The Government yesterday gave the green light to the creation of the new medical specialty of emergencies and emergencies, with a royal decree that facilitates the path for double qualifications with family medicine and contemplates the access of doctors from other disciplines who meet a minimum of experience and training.
The Ministry of Health estimates that the first mir positions in this new specialty will begin to be offered in 2025, so that the first class of residents can be occupying them in the spring of 2026. This new specialty will last four years, like family medicine, with which you will share a common training period of two. Both specialties will follow training programs, which will be “specific and in accredited emergency medicine teaching units” for the first, and in accredited multiprofessional family and community care units, in the case of the second.
Family and primary care doctors demand that investment in other areas not be reduced
The royal decree also regulates the obtaining of the new title for specialists in both disciplines, for which a new training program for emergencies and the adaptation, where appropriate, of that of family and community medicine will be created.
Finally, those doctors who can prove a period of professional practice of five years, “at least”, will be able to obtain the title of the other specialty through a competency evaluation test and a training period in the new one.

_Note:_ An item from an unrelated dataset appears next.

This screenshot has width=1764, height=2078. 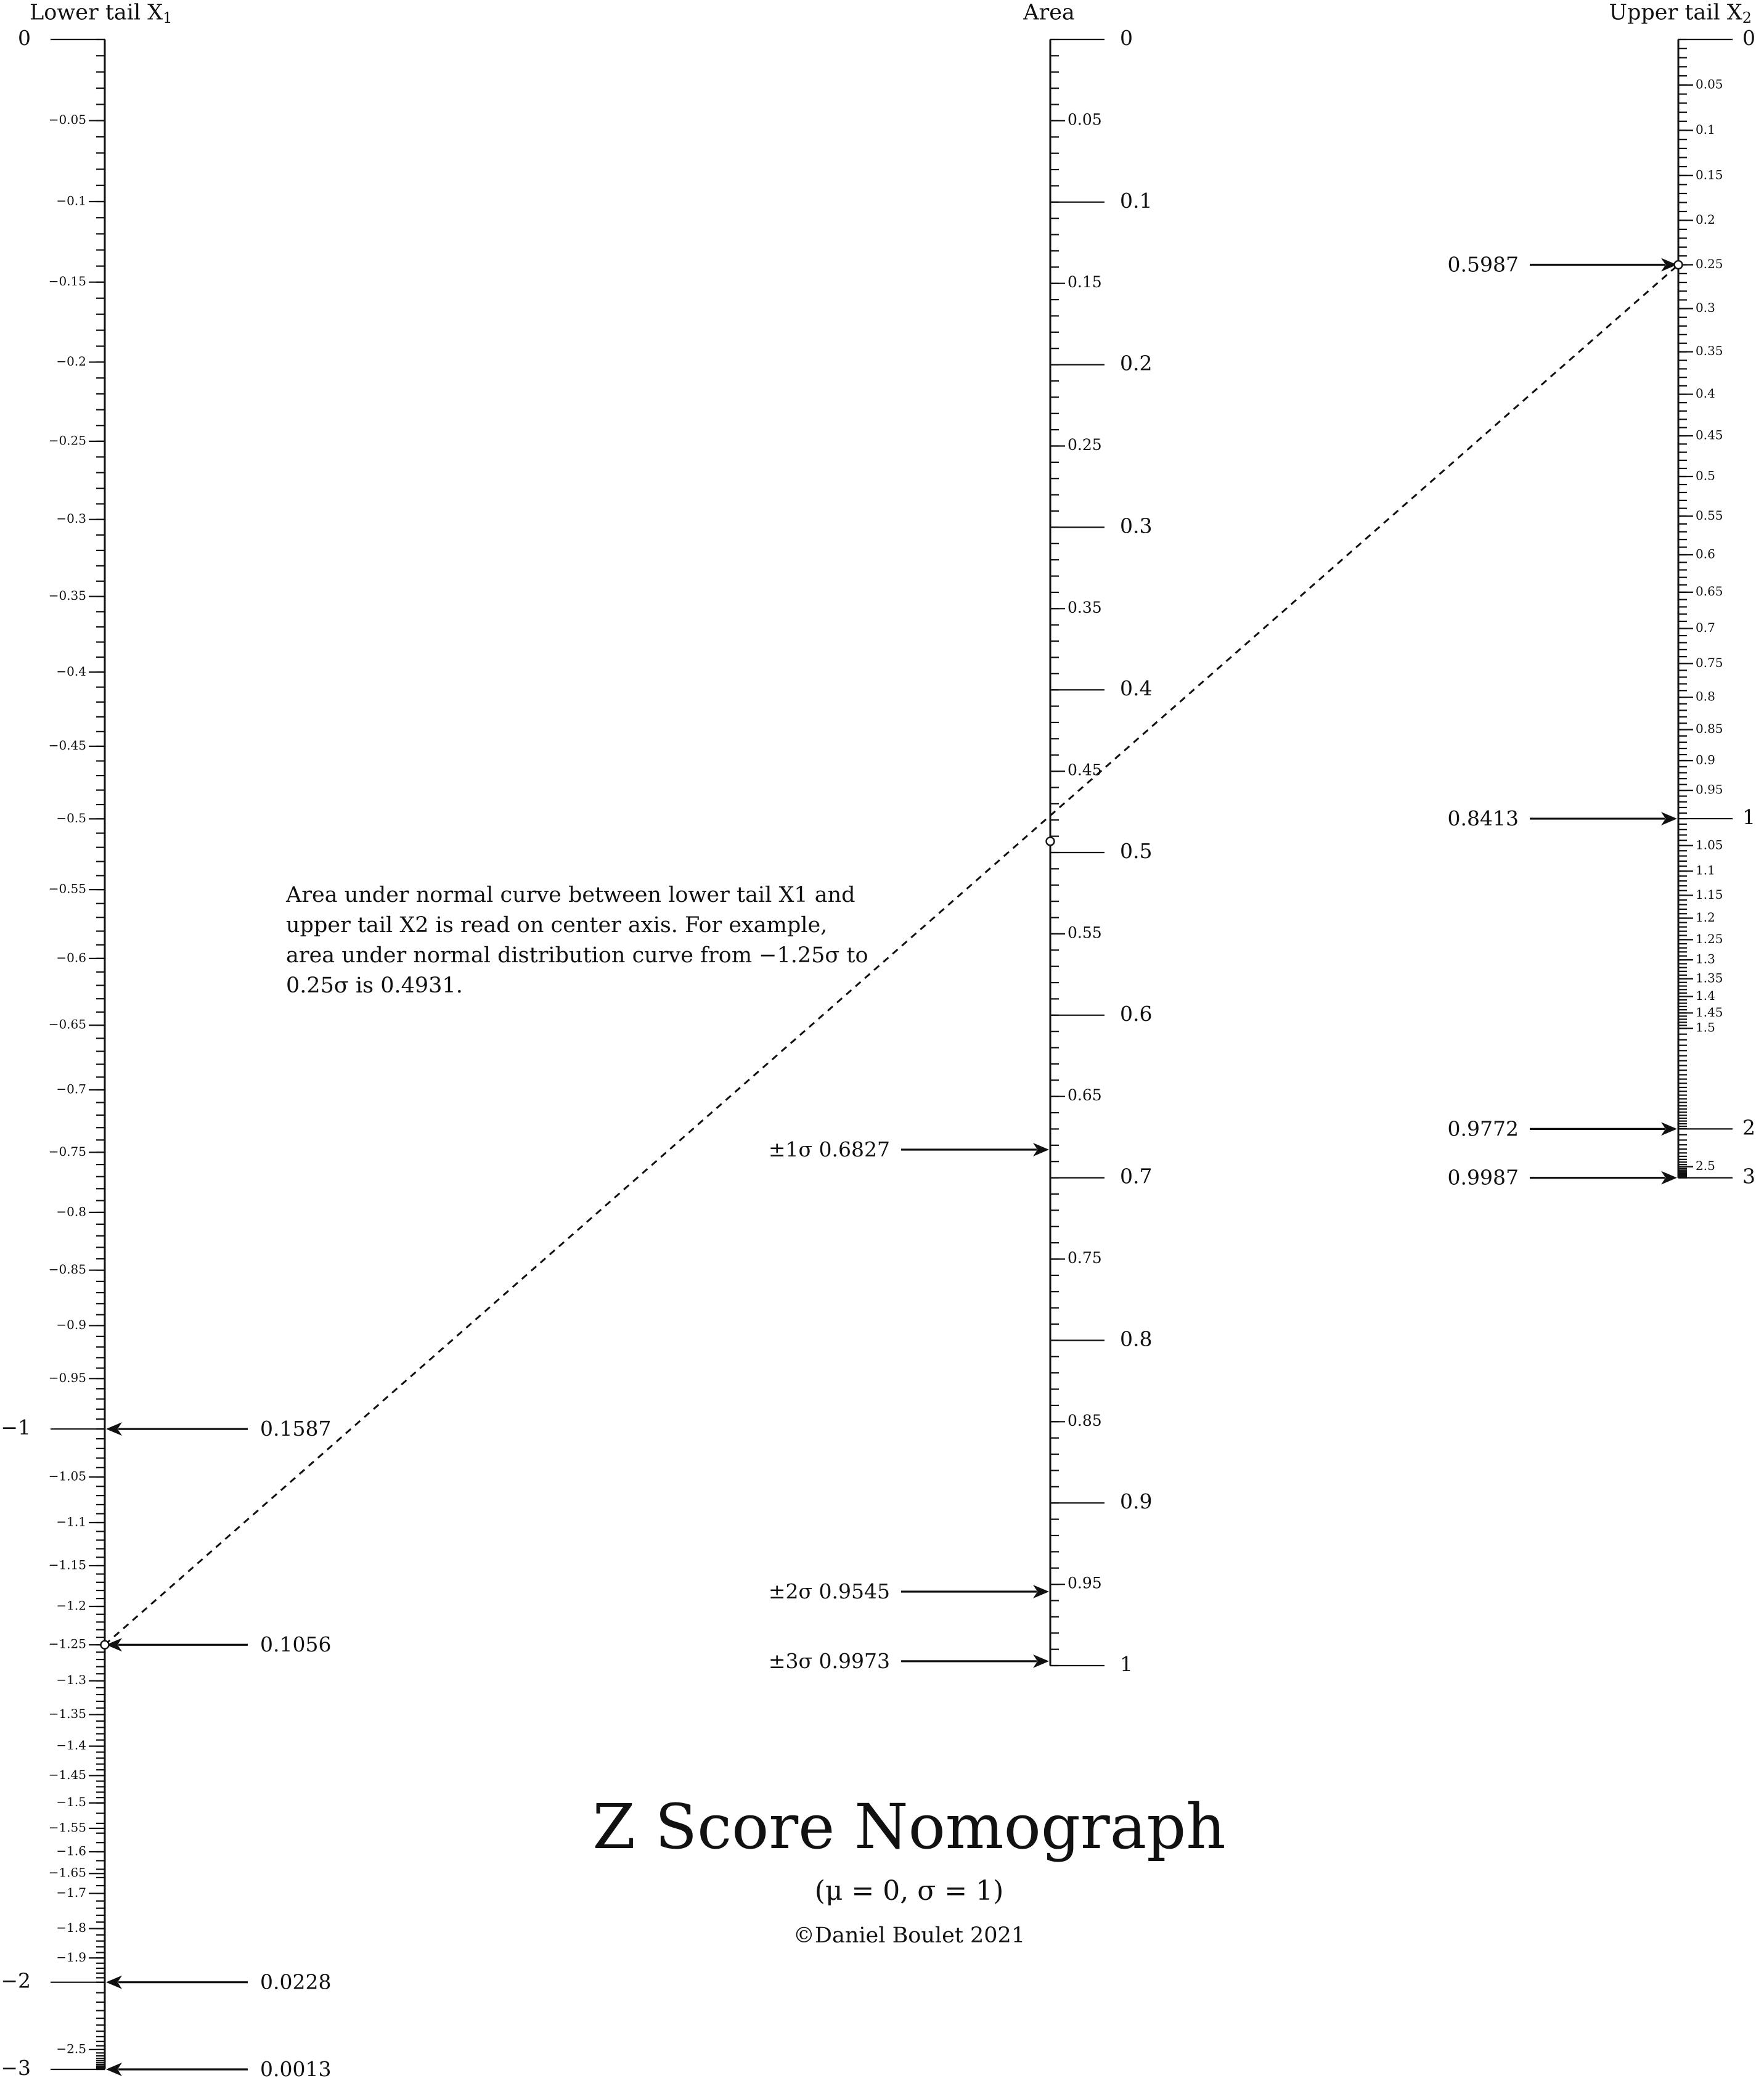 What do you see at coordinates (71, 1324) in the screenshot?
I see `lower-tick-label: −0.9` at bounding box center [71, 1324].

Until today, care for hospital emergencies and emergencies was provided by professionals with different degrees as specialists in health sciences or by people with degrees in Medicine with authorization to practice general medicine. In practice, the vast majority came from family and community medicine, which aggravated the existing deficiencies in primary care.
Following the Government’s announcement, the Spanish Society of Family and Community Medicine (semFYC) assured that it represents “a turning point for the improvement of the National Health System, contributing to the different areas of care being able to develop to their maximum level of competence.” The semFYC warns that “it should not imply a reduction in investment in the rest of the healthcare areas and even less a decapitalization of specialists or future specialists in all areas of the system.
For its part, the Spanish Society of Primary Care Physicians (Semergen) has demanded “professional and institutional recognition” of family doctors – the majority in emergency services – and has also demanded that the common training period “does not hinder or interferes with the training of family medicine residents. “The family training program has borne fruit for 30 years, resulting in quality doctors. We oppose those measures that may interfere with this training and we demand that the new specialty program, for which allegations have already been made, be approved. We do not understand the delay in its publication,” he criticizes in a statement.